- Comune di Pozzaglio ed Uniti
- Pozzaglio ed Uniti Location within Italy Pozzaglio ed Uniti Location within Lombardy
- Coordinates: 45°12′N 10°3′E﻿ / ﻿45.200°N 10.050°E
- Country: Italy
- Region: Lombardy
- Province: Cremona (CR)

Government
- • Mayor: Biondo Caruccio

Area
- • Total: 20.4 km^{2} (7.9 sq mi)
- Elevation: 60 m (200 ft)

Population (28 February 2017)
- • Total: 1,473
- • Density: 72.2/km^{2} (187/sq mi)
- Demonym: Pozzagliesi
- Time zone: UTC+1 (CET)
- • Summer (DST): UTC+2 (CEST)
- Postal code: 26010
- Dialing code: 0372

= Pozzaglio ed Uniti =

Pozzaglio ed Uniti (Cremunés: Pusài) is a comune (municipality) in the Province of Cremona in the Italian region Lombardy, located about 80 km southeast of Milan and about 8 km north of Cremona.

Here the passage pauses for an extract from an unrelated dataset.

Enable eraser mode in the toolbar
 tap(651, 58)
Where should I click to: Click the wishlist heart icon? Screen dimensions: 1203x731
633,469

Pozzaglio ed Uniti borders the following municipalities: Casalbuttano ed Uniti, Castelverde, Corte de' Frati, Olmeneta, Persico Dosimo, Robecco d'Oglio.

== History ==

During the Roman era Pozzaglio ed Uniti (lat. Plaxanus) was crossed by the Via Brixiana, a Roman consular road which connected Cremona (lat. Cremona) to Brescia (lat. Brixia), from which Roman roads passed and then branched out towards the entire Cisalpine Gaul.